Brady liefert bei NFL-Debüt in München

Tom Brady kam, sah und hat geliefert. Bei der Deutschland-Premiere der National Football League (NFL) haben seine Tampa Bay Buccaneers am Sonntag in München die Seattle Seahawks mit 21:16 geschlagen. Vor 69.811 begeisterten Menschen in der Allianz Arena zeigte der 45-jährige Superstar phasenweise seine große Klasse. Unterstützt von einer sehr guten Defensive hielten die „Bucs“ beim historischen Debüt den Gegner auf Distanz.

Und das war so vor dem Spiel nicht zwingend zu erwarten, denn das Team des siebenfachen Super-Bowl-Champions Brady tat sich in dieser Saison bislang sehr schwer. Auch in dieser Partie gab es für den Altmeister schwierige Phasen zu meistern, doch am Ende reichten seine beiden Touchdownpässe zu Julio Jones und Chris Godwin, den dritten erlief Runningback Leonard Fournette. Im Finish holte Seattle nach 3:21-Rückstand noch einmal auf, aber das Comeback kam zu spät.
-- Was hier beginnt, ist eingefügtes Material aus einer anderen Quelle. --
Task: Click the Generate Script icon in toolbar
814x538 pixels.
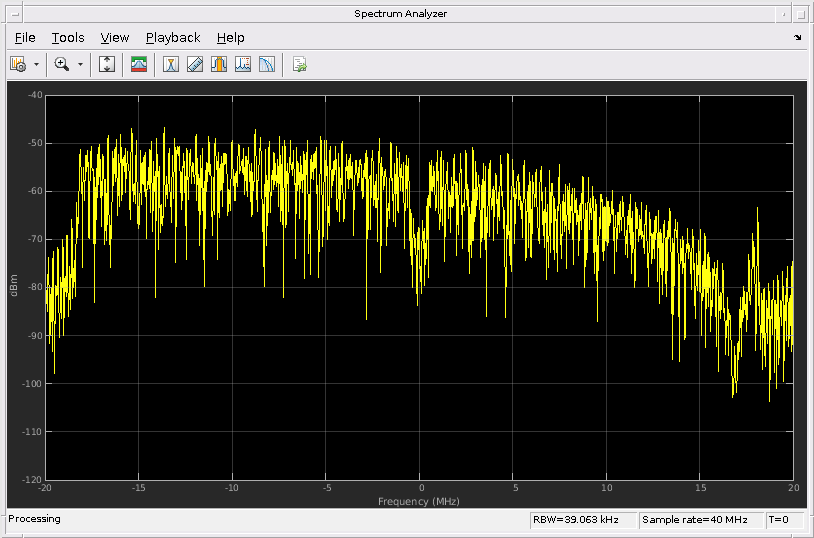Action: coord(299,64)
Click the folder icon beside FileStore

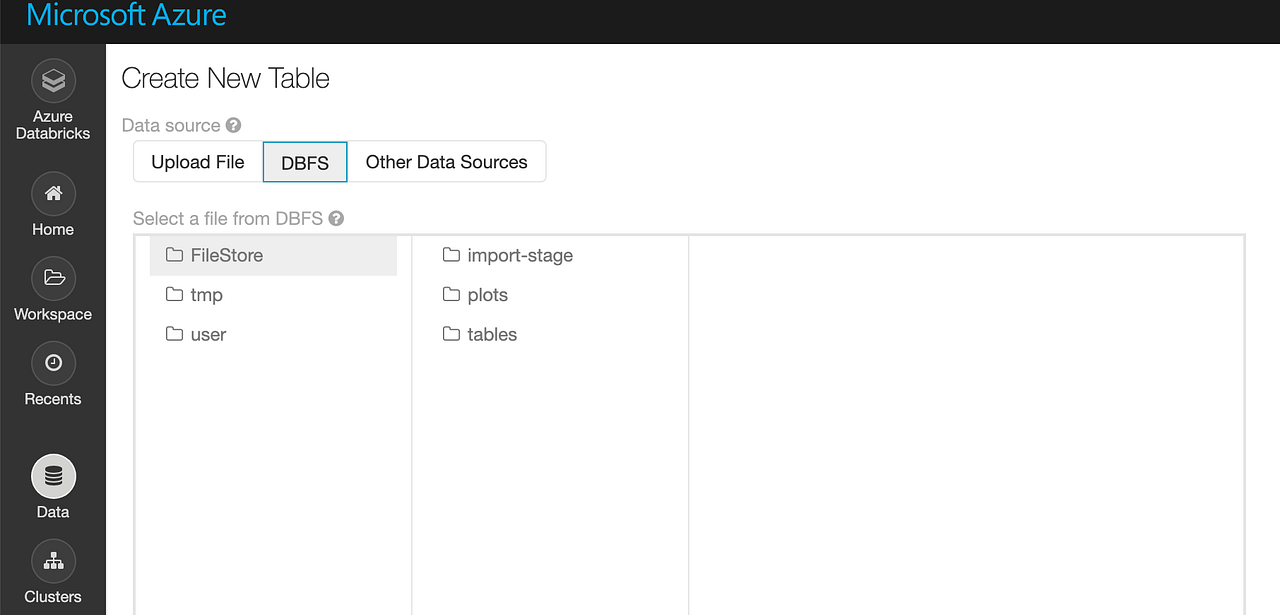coord(172,255)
Die Buccaneers feierten damit ihren zweiten Sieg in Folge und glichen ihre Bilanz mit fünf Erfolgen und fünf Niederlagen aus. Der Super-Bowl-Champion von 2020/21 führt damit weiter in der NFC South, das gilt auch für die Seattle Seahawks in der NFC West, die ihre vierte Pleite bei sechs Siegen kassierten. Brady, der fast vom gesamten Publikum gefeiert wurde, blieb auch bei seinem vierten Gastspiel außerhalb der USA – wenig überraschend eine Premiere – ohne Niederlage. „Das war eine der großartigsten Footballerfahrungen in meinem Leben“, sagte Brady nach dem Spiel und bedankte sich bei Fans und Veranstaltern.
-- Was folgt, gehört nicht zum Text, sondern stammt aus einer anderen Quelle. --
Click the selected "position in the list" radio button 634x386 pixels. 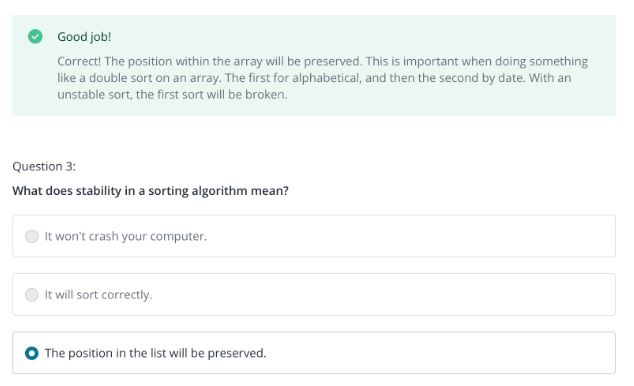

Erstes Grunddurchgangsspiel in Deutschland

Beide Teams können sich von den Strapazen dieser Reise ausreichend erholen, denn beide haben nächste Woche spielfrei. Auch nächstes Jahr wird es wieder zumindest ein NFL-Spiel in Deutschland geben, der Vertrag mit München und Frankfurt läuft vorerst bis 2025. Österreichs Nachbar hatte früher schon Preseason-Spiele veranstaltet, nach den USA, Kanada, Großbritannien und Mexiko richtete man nun als erst fünftes Land überhaupt ein Grunddurchgangsspiel der NFL aus.

Blick ins Stadion
ORF.at/Bernhard Kastler
Erstmals wurde in Deutschland ein Pflichtspiel der National Football League (NFL) abgehalten

Es soll ja Münchnerinnen und Münchner geben, die selbst mit dem Namen Tom Brady nichts anfangen können. Das dürfte sich nach diesem Wochenende bei vielen geändert haben. Die Innenstadt von Frauenkirche über Marienplatz und Odeonsplatz bis zum Hofbräuhaus stand im Zeichen des Gastspiels der umsatzstärksten Liga der Welt. Ähnlich wie in London konnten Fans aller Teams ausgemacht werden.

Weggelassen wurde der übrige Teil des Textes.